High Press – Roberto De Zerbi or Andoni Iraola
Possession heavy, game control – Xabi Alonso* or Xavi Hernandez
Flexible formations, use of analytics – Julian Nagelsmann or Cesc Fabregas
*Seems set for Liverpool

My personal view is that Eddie Howe remains the right man to take the club forward into phase two, but want to see clear signs of him learning from errors through the last 7 games of the season.

Righting the wrongs

We had as close to a near-perfect run from the takeover to Summer 2023 as I can recall in my lifetime, since when we have lurched between highs of twice qualifying for the Champions League and a first trophy in living memory to two major mistakes:
1. PSR Mis-management: Selling Yankuba Minteh and specifically Elliot Anderson to appease an accounting principle was a bitter pill to swallow; and
2. Leadership Void: Going into Summer 2025 without a CEO* or Sporting Director was negligence on the part of the owners turning what should have been our first proactive window in two years into a headline writers dream that ended in scattergun fashion.
* Wishing Darren Eales all the best

Set and maintain a clear trading plan

The era of the all-encompassing manager is gone. Ross Wilson must now lead proactive player trading through multiple transfer windows. Not adding at least one defender to bolster the squad in January was hugely frustrating and we have to hope that he used the time to line up key summer transfers from across Europe and South America* given our inability to sign ‘Premier League Proven’ players and the added complexity of the pending World Cup. There is money to spend, but much to do. This is the acid test for the Hopkinson-Wilson-Howe triumvirate and informs my final three expectations:

Expectation 4 – Sell to buy

Paul Mitchell’s short-lived tenure was defined by stark, uncomfortable messaging. The reality is that he was right to focus on global data-led scouting, and selective trading of players before they pass their “ceiling”. We will need to get used to selling first team players through multiple windows until European football becomes the norm rather than a biennial occurrence.

Who we sell, which I expect to be Livramento and one of Gordon or Tonali this summer, who we retain, ideally including expanded deals for Guimares, Hall and Miley and how we do so, will tell us everything about our new leadership teams resolve, alignment and ability to “take care of business”.

Expectation 5 – Address the spine of the first XI

We have consistently been found wanting at both ends of the pitch which was and remains our priority, meaning a need for:

An out and out No 1 goalkeeper – Will we finally land Trafford?
Two strikers who can lead the press and run in behind – We will simply have to take the hit on Wissa, Woltemade (who is not a midfielder and I have sympathy for) and likely trade Osula too.

Expectation 6 – Thanks, and best wishes

Just as we have ended phase one of PIF ownership, the cycle of the current squad has run its course. Kieran Trippier, Fabian Schär and Dan Burn have performed wonders and will always be warmly welcomed back at St James’, but there is no room, nor time for sentiment. They alongside the likes of Pope, Krafth and Willock need to be moved on.

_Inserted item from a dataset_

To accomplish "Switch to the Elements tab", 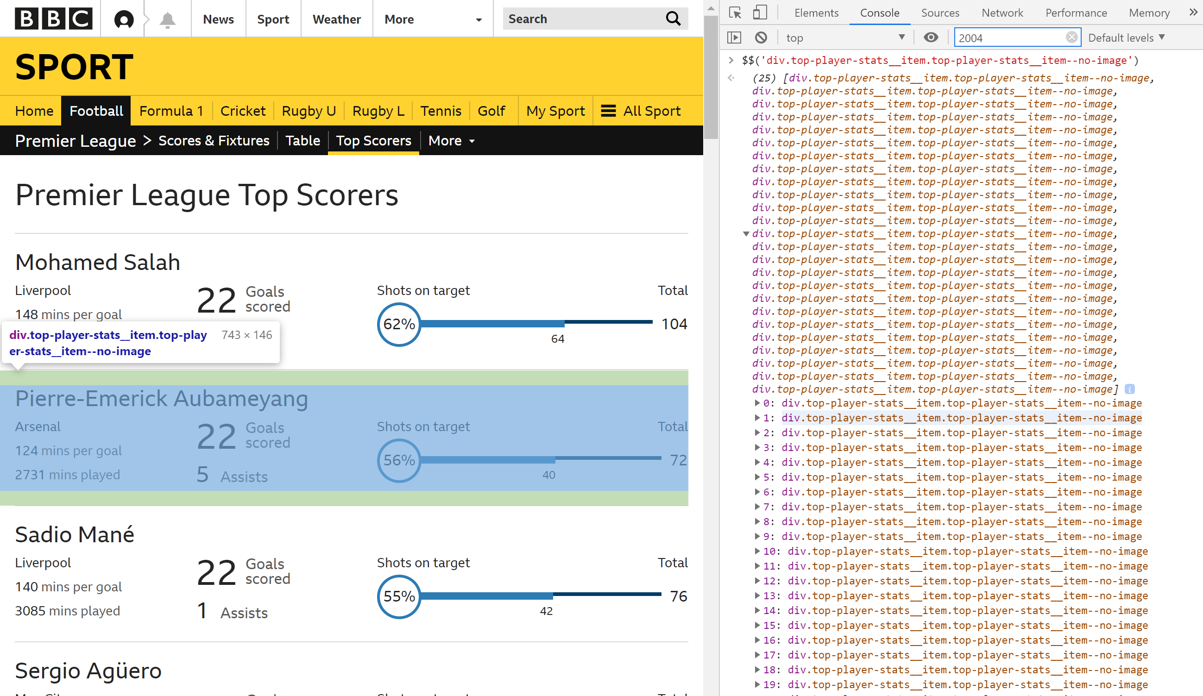I will [x=816, y=13].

Hopkinson says a vision without a timeline is “fantasy” and so the following is what I consider “success” to be by 2030:

Performance

Work consistently across multiple windows to build a squad with an average age of 27 whose core leadership group is continually enhanced and able to compete across four fronts.

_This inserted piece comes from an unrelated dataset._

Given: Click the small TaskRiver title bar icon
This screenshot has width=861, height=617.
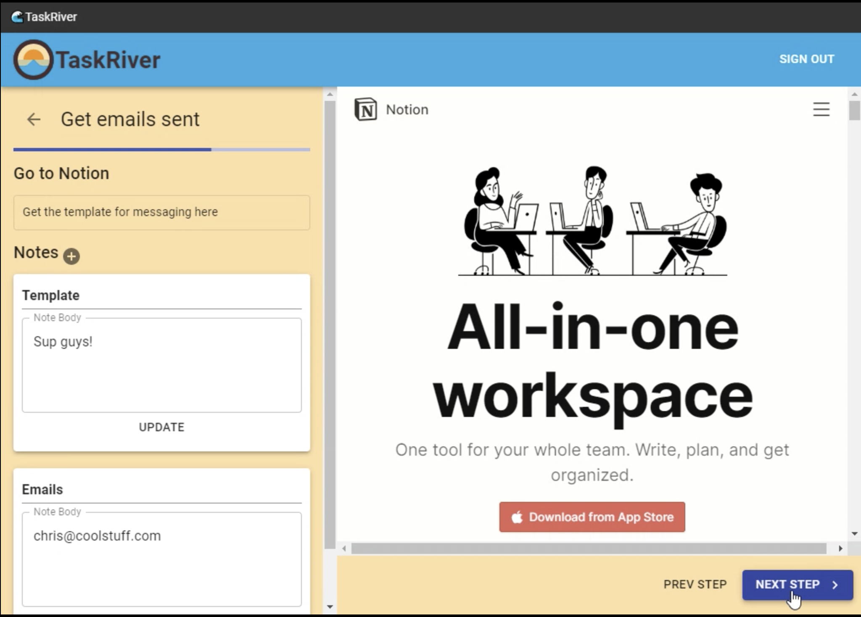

Secure back-to-back Top 4 finishes, breaking the “yo-yo” effect of biennial European qualification.

Financial

Commercial revenue over £300m via 25+ categories.
Total revenues in excess of £650m.
Wage bill at 65% of revenue ensures UEFA compliance plus the ability to tactically compete for “Premier League Proven” players with The Big 6.

Infrastructure

£200m+ Centre of Excellence completed.
70,000-seater stadium project underway.
Purchase of a European sister club to expand our player development / trading strategy.